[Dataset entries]
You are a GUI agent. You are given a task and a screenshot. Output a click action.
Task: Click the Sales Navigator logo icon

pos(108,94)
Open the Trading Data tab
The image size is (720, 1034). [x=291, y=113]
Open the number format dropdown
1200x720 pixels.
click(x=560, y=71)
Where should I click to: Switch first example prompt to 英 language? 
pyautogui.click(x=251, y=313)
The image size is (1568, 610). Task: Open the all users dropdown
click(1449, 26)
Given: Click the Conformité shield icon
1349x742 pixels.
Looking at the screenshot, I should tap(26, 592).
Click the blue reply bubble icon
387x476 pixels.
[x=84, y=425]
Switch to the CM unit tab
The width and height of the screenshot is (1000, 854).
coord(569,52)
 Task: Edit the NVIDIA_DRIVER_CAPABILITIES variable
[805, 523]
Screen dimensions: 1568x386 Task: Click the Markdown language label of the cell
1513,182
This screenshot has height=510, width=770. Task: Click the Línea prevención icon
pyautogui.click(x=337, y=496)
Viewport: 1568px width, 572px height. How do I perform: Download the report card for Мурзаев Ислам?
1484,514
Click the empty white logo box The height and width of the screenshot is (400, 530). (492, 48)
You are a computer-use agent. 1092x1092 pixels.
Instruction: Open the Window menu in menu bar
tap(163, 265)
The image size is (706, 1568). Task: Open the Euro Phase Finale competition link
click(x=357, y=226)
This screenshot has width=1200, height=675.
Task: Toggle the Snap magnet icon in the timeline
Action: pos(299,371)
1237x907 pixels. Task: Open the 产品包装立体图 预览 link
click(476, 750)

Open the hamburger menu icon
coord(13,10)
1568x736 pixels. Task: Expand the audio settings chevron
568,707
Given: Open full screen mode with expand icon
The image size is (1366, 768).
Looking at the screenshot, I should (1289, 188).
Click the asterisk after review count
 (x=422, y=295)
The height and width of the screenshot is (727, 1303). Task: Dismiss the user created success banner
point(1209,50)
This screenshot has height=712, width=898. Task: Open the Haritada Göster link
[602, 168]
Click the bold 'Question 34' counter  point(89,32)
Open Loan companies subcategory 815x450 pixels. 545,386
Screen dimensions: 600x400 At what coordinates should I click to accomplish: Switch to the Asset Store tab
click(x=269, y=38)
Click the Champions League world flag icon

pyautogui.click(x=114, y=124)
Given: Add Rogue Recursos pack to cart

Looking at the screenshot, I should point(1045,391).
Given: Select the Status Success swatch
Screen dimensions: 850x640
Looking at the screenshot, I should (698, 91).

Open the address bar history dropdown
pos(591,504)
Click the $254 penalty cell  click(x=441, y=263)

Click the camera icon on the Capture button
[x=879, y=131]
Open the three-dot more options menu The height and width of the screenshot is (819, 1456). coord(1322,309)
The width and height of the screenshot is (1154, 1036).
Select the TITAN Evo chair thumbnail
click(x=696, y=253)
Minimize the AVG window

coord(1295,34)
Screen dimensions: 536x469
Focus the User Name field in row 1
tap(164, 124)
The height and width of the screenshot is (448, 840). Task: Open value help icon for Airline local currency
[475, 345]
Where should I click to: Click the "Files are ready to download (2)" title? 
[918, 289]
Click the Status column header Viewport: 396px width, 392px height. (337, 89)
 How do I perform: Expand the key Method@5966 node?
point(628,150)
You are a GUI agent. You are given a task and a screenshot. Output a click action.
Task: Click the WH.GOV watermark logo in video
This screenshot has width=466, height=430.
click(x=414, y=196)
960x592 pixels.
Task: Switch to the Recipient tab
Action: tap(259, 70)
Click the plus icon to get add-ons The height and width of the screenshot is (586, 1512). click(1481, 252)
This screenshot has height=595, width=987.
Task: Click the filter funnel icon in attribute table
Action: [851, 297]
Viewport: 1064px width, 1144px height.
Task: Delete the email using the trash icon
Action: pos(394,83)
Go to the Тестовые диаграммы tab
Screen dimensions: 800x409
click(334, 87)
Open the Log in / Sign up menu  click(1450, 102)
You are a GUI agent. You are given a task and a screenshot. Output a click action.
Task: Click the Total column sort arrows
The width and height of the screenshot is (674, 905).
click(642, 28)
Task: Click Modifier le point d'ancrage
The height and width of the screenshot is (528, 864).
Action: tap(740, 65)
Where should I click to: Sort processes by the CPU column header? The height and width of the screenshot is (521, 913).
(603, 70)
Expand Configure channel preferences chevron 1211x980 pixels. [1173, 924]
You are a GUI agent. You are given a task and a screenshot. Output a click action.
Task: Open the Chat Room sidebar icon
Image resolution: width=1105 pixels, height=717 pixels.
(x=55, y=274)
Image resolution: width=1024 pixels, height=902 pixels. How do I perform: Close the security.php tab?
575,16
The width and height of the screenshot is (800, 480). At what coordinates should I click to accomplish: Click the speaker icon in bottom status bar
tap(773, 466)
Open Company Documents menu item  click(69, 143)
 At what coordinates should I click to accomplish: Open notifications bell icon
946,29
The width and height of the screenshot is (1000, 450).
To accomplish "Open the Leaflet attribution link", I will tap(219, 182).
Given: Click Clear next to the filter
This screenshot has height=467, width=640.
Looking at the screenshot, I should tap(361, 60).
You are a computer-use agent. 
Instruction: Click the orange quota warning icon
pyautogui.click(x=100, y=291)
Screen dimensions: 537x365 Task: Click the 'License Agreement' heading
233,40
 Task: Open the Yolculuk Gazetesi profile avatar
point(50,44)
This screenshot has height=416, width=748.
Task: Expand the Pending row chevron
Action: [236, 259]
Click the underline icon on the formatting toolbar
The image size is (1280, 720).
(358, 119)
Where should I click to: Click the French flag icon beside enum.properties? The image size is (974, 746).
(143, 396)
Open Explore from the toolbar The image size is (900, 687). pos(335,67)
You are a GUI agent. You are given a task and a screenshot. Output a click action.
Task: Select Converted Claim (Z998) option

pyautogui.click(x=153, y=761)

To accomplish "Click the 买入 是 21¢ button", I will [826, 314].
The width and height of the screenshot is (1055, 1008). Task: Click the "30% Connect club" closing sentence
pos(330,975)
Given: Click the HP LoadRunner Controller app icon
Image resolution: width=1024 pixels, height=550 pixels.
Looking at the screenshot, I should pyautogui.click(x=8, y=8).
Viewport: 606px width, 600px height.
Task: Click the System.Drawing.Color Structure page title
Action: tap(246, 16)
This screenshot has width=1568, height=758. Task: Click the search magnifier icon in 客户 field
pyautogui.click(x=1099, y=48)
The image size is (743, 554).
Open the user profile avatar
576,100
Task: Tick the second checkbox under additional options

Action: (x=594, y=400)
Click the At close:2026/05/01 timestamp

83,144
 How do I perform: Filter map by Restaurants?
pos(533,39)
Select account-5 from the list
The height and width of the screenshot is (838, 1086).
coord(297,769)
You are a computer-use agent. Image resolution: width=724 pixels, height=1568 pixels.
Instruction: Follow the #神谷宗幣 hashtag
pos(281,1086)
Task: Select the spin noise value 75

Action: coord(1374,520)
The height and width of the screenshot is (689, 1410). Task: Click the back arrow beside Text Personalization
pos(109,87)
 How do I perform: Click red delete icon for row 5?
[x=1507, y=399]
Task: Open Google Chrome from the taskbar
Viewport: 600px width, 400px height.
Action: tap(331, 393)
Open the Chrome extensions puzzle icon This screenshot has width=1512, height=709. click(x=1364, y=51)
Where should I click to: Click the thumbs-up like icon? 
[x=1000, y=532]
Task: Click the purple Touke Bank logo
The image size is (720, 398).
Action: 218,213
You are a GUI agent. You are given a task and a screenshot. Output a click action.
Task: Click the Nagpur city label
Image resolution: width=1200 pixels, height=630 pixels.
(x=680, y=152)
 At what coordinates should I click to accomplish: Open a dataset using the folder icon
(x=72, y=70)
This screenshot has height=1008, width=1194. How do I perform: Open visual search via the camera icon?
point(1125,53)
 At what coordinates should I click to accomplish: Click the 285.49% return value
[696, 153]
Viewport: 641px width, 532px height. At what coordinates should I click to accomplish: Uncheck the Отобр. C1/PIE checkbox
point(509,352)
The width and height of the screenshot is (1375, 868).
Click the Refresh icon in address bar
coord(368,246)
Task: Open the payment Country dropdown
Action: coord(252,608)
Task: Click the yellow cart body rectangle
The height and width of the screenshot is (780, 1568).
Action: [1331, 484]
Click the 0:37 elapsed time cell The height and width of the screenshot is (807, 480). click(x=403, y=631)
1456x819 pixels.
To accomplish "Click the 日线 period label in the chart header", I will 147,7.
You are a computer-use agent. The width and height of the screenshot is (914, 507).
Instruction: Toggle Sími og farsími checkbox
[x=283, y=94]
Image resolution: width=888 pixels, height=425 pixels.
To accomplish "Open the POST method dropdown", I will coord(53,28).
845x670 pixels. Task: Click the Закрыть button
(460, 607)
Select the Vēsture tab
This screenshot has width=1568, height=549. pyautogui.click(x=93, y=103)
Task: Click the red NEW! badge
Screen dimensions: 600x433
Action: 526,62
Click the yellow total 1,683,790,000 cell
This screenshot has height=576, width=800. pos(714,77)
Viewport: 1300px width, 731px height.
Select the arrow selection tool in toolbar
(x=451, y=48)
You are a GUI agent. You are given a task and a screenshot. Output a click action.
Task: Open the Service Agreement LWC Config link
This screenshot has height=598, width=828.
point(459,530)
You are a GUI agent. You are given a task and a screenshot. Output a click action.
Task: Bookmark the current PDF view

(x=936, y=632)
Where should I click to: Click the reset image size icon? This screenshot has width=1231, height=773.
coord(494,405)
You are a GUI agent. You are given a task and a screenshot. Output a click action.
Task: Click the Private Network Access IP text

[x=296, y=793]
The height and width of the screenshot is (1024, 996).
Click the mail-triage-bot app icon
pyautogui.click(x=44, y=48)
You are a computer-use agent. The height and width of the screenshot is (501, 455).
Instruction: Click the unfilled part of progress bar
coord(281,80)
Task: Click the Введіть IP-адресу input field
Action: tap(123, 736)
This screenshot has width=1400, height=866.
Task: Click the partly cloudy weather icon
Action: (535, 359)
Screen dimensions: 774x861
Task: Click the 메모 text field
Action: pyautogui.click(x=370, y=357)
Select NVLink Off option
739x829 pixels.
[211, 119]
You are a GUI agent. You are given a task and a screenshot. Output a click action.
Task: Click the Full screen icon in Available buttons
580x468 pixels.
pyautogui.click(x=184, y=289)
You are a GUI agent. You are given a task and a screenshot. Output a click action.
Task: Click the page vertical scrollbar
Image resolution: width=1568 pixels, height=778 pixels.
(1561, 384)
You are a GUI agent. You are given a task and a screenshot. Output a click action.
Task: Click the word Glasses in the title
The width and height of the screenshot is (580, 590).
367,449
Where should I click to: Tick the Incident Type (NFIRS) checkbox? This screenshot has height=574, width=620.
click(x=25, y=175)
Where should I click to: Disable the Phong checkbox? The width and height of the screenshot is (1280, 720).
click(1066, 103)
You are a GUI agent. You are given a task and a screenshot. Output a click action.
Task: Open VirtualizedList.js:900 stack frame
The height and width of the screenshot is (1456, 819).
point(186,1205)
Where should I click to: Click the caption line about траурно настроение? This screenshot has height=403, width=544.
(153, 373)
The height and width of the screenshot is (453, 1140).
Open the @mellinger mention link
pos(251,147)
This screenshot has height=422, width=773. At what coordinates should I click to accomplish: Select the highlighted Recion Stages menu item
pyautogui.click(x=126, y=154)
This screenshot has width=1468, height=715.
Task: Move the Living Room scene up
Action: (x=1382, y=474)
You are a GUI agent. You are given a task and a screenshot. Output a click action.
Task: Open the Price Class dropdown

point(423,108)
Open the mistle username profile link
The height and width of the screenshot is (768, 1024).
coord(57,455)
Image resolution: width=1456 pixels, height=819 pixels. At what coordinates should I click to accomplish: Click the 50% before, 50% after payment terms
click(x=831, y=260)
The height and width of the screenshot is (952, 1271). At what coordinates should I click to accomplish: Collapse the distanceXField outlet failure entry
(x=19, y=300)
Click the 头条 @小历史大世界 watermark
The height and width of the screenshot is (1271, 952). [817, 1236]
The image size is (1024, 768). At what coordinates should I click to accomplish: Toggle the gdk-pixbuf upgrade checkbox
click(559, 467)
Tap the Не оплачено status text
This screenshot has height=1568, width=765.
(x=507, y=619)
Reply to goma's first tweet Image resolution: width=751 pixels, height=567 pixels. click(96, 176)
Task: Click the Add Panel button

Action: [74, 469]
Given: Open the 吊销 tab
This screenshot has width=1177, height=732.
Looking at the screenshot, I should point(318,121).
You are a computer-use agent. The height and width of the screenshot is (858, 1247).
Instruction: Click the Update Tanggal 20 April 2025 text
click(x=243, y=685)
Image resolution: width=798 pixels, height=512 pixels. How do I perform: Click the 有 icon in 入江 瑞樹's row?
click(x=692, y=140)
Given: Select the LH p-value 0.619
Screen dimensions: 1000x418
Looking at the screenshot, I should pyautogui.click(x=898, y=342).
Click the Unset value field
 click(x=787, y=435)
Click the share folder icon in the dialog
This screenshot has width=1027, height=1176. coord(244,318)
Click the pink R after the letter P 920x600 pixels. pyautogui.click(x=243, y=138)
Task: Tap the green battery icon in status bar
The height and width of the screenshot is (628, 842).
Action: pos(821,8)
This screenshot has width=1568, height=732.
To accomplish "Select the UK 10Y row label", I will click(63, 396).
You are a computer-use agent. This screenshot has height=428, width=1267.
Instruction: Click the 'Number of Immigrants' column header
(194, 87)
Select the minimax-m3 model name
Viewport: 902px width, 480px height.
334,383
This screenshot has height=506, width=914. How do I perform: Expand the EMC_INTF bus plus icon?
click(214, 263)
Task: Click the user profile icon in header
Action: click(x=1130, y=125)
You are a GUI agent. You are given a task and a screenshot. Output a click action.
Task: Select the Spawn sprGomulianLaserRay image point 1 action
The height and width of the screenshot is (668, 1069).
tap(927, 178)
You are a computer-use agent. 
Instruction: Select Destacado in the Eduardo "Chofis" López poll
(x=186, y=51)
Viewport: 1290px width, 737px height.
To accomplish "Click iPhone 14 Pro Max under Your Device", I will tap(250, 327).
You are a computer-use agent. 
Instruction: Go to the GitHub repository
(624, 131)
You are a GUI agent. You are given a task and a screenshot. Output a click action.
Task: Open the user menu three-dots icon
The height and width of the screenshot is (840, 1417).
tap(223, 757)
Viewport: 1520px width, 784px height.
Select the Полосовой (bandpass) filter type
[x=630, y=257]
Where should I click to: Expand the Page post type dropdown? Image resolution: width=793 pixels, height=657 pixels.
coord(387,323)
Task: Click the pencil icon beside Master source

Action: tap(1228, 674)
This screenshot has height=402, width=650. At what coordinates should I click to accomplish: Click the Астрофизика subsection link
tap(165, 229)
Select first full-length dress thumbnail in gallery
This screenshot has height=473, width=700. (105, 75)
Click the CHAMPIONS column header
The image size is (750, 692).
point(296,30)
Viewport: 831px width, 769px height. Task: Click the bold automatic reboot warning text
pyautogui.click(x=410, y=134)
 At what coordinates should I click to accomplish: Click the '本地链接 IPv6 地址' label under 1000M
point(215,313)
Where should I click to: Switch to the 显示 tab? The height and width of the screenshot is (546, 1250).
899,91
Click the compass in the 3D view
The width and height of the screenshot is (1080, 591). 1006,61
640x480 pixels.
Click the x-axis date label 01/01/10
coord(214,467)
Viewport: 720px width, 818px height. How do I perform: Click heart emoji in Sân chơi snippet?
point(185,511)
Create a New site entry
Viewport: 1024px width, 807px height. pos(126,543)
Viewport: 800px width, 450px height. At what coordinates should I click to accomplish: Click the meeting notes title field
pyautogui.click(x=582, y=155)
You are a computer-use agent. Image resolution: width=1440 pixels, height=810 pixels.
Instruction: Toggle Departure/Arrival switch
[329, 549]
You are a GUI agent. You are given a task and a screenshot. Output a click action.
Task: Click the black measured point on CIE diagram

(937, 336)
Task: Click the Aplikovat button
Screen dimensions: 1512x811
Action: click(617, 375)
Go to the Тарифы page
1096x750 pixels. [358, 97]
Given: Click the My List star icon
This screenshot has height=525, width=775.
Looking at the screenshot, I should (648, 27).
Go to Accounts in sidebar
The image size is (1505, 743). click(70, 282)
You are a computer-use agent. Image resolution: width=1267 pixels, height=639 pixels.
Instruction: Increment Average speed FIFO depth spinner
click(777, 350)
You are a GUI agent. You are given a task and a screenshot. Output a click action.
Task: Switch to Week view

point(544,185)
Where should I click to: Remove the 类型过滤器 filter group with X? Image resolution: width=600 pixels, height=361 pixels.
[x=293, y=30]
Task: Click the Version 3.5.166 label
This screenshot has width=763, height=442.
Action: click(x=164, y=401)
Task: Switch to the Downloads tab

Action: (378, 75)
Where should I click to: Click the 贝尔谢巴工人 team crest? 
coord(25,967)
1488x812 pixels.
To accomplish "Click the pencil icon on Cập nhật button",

[About this task] What is the number of lines in the data that include "computer"? Answer with that number alone.

[Task result] 11